Effective pain control in laboratory animals relies on accurate quantification of pain. Traditional pain assessment methods evaluate physiologic and behavioral changes, which may not adequately reflect pain intensity.

The face grimace scale, originally developed to assess pain in nonspeaking humans, was recently validated for pain assessment in several laboratory animals, including rats.
The RGS rates pain from 0 (no pain) to 2 (severe pain) based on changes in 4 facial expression categories:
  • Orbital tightening
  • Cheek/nose flattening
  • Ear changes (position, orientation, shape)  
  • Whisker changes (position, orientation)
Study Design
Researchers assessed pain in 5 healthy female laboratory rats. Four rats were ovariectomized (OVX) under general anesthesia and assigned to 1 of 4 treatment groups (1 rat/treatment group):
  • OVX without analgesia
  • OVX + preoperative tramadol 25 mg/kg
  • OVX + postoperative tramadol 25 mg/kg
  • OVX + postoperative tramadol 50 mg/kg
One rat served as control and did not undergo surgery or receive tramadol. Tramadol was selected because it is commonly used to relieve postoperative pain in animals. In this study, tramadol was administered subcutaneously.
Pain was assessed at 0, 2, 4, and 6 hours after surgery by recording the rats in glass cages for 10 minutes at each time point.
Overall, pain was most severe (1.5–2) for OVX without analgesia. Preoperative 25 mg/kg tramadol provided only short-term analgesia, with moderate to severe pain (1–1.5) beginning 2 hours after OVX. Postoperative tramadol dosed at 25 mg/kg resulted in moderate pain (0.5–1.25). Postoperative tramadol at 50 mg/kg resulted in the least severe pain (0.25).
For each facial expression category, researchers observed variable pain levels in the treatment groups across time points:
  • Orbital tightening: Throughout the study period, pain was severe (eyes tightly closed) for OVX without analgesia. For OVX with analgesia, the pain was moderate at most time points, with postsurgical analgesia resulting in no observable pain at 6 hours after surgery.
  • Nose/cheek flattening: Pain was severe (nose elongated and cheeks absent) immediately after surgery for OVX without analgesia and 25 mg/kg tramadol (pre- and postoperative).
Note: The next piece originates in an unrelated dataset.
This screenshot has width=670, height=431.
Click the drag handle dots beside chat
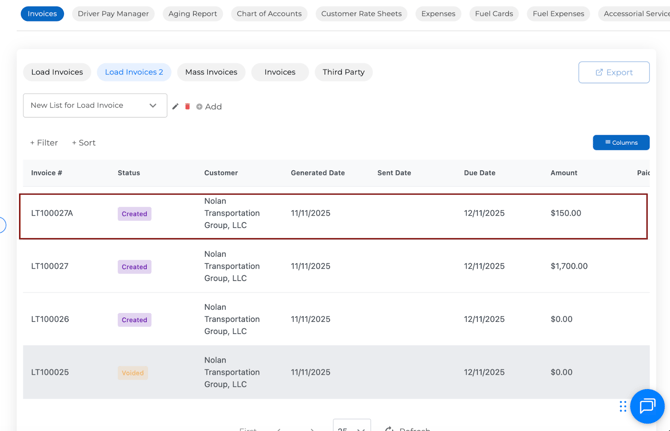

Starting 2 hours after surgery, pain was moderate for each treatment group.
  • Ear position: Pain was severe (ears curled and angled outward) for most treatment groups immediately after surgery. Starting 2 hours after surgery, the pain tapered to a moderate level for each treatment group.
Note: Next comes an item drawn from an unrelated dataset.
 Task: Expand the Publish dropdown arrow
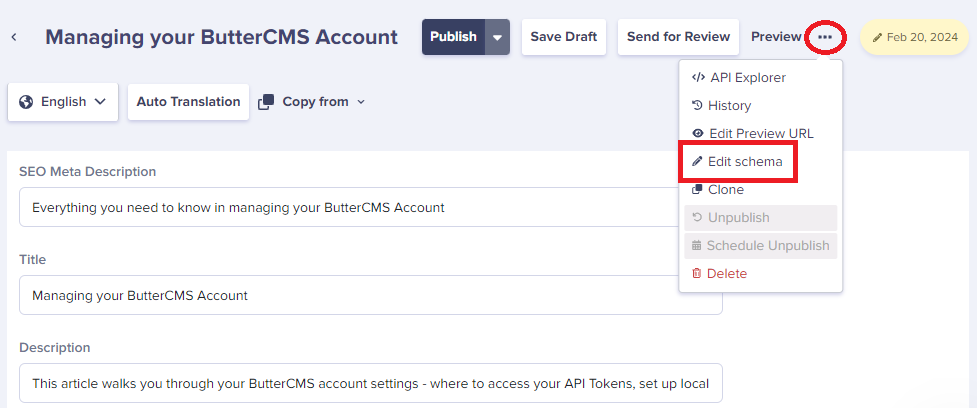pyautogui.click(x=497, y=37)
  • Whisker position: OVX without analgesia led to pain that was severe (whiskers angled outward and bunched together) immediately after surgery and moderate thereafter. OVX with analgesia resulted in moderate pain throughout the study period.
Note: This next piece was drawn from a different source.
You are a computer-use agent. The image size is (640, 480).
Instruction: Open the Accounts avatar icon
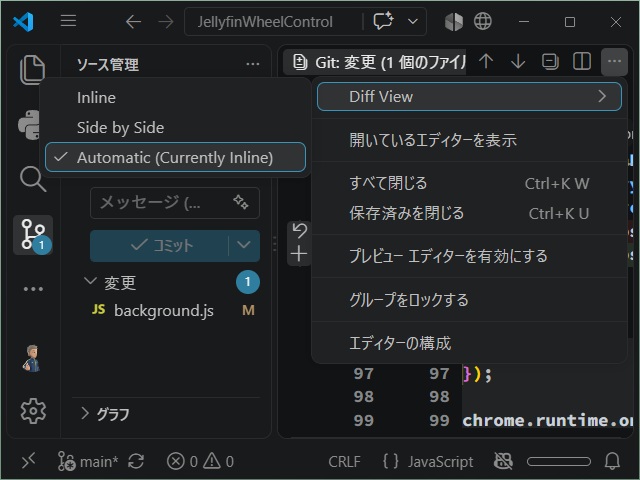tap(31, 358)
These preliminary results indicate the reliability of the RGS in assessing postoperative pain in laboratory rats. In particular, the scores suggest that, in ovariectomized rats, 25 mg/kg tramadol provides inadequate analgesia and 50 mg/kg tramadol provides optimal analgesia.
Because of the study’s small sample size, further research will be needed to determine the dose and administration of tramadol needed to achieve optimal analgesia in laboratory rats undergoing surgical procedures.
Dr. JoAnna Pendergrass received her Doctor of Veterinary Medicine degree from the Virginia-Maryland College of Veterinary Medicine. Following veterinary school, she completed a postdoctoral fellowship at Emory University’s Yerkes National Primate Research Center. Dr. Pendergrass is the founder and owner of JPen Communications, a medical communications company.